One of the reasons why the sites are so non-interactive, says Evans Witt, executive editor of the PoliticsNow site, is that the campaigns don't know who their target audiences are on the Net. 'Are they trying to reach journalists to provide information which is otherwise available only in a press release, party activists or the average voter?' he asks. 'I don't think they have really figured that out yet.'
By contrast, the Web sites of smaller party presidential candidates knew exactly who their audiences were - voters who may never have heard of them or who don't know much about them. At www.harrybrowne96.org, Libertarian candidate Harry Browne told of his party's struggle toward the elusive goal of a televised debate.
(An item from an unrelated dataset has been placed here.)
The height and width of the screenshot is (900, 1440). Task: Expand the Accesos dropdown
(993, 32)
And at www.hagelin.org, Dr John Hagelin of The Natural Law Party laid out the essentials of his plan for reducing crime and urban stress through 'natural' approaches, including transcendental meditation.
Not surprisingly, many online visitors were more interested in independent sites run by leading US publishers and broadcasters, most notably PoliticsNow and AllPolitics. PoliticsNow is the product of a union between two previous political sites, ElectionLine and PoliticsUSA. Its site enjoys the collective resources of ABC News, the Washington Post, National Journal, Los Angeles Times, Associated Press and Newsweek. It provided original daily coverage of the campaign plus content gleaned from all the print partners. There was an enormous amount of material, including a Money Talks section which offered a regular look at campaign finance, and a Check the Record section where you could find out how your congressional representative had voted. There were also state-by-state links to the local elections.
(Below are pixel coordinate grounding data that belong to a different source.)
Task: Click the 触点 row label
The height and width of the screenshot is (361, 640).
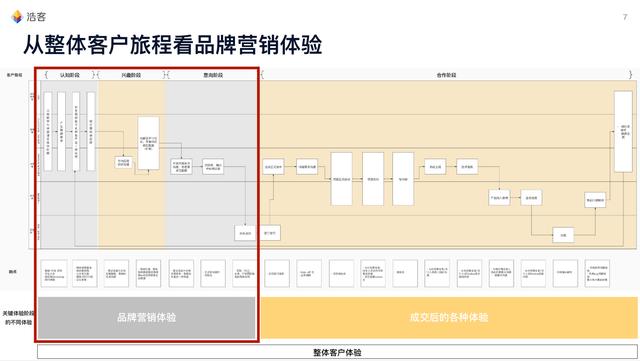Action: (13, 272)
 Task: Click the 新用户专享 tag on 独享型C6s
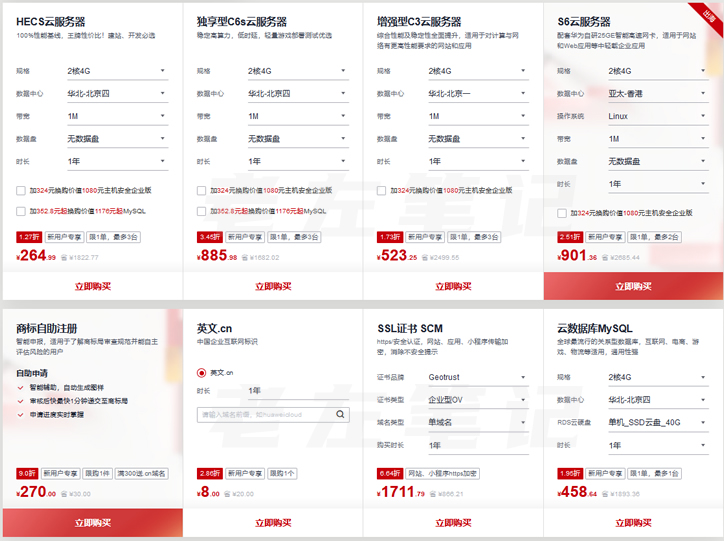click(x=244, y=237)
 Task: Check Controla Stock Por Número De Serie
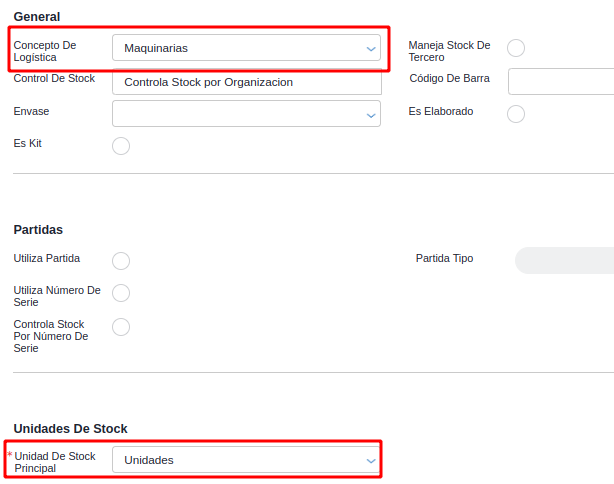[x=121, y=327]
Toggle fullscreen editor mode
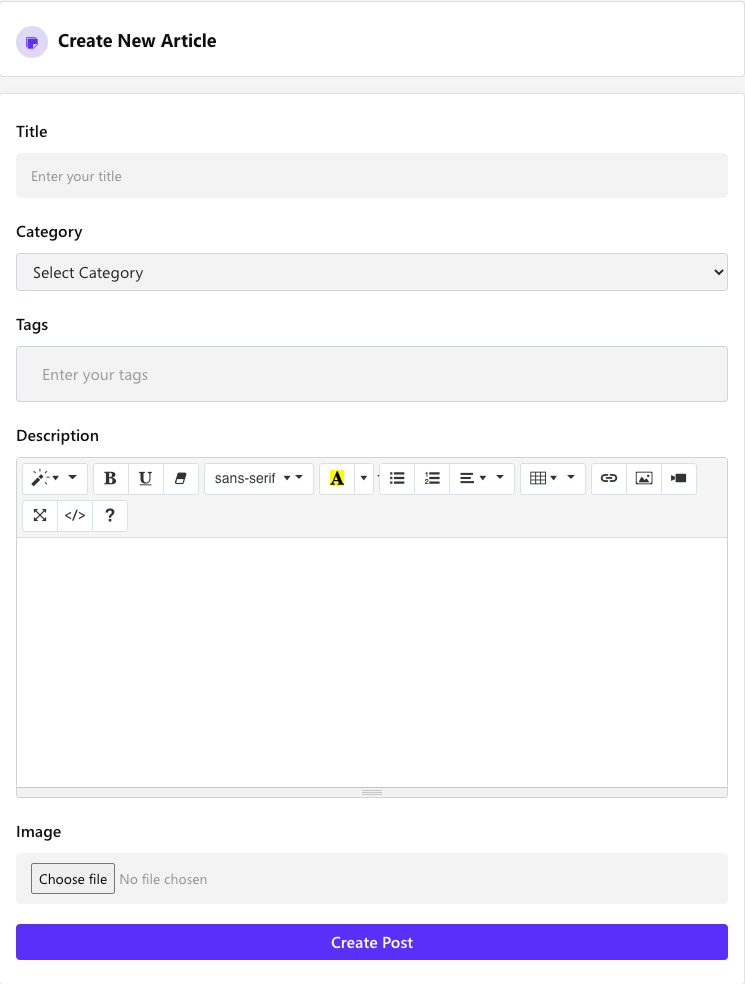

A Past Results section offered a historical perspective on past campaigns in each state. Prior to the election, PoliticsNow worked with the Commission on Presidential Debates to offer RealAudio debate coverage, online analysis and commentary and near-realtime transcripts. A Poll Track venue offered the latest polling data of the presidential, congressional and state races. There was also analysis of polling data and its impact on campaigns.
In direct competition was AllPolitics, a collaboration between Time magazine and CNN. Although its content was less extensive than that of PoliticsNow, it featured columns from both organisations, a sights and sounds gallery and email from the trail - a daily diary from reporters covering the campaign. Michael Riley, executive producer of AllPolitics, says television and the Web are complementary - television reaches a large audience and the Web provides 'depth, breadth, universality and inclusivity'.
Another good source of campaign and voter information is Vote Smart, a national non-profit organisation which has made public its comprehensive database of voting records, campaign finance data and issue positions. Online editions of newspapers also provided special election coverage. The New York Times, The Washington Post and the Los Angeles Times, along with dozens of regional and local newspapers, blanketed the Web with election results as part of their normal election coverage.
There seems little doubt that the impact of the Net in the political sphere will grow rapidly. It will be used increasingly as a propaganda, communications and lobbying device by parties and organisations small and large. Its significance is that the barrier to entry is so low that low-budget organisations can gain access as easily as those on large budgets. The first steps have been taken toward some form of electronic democracy - whatever that might mean.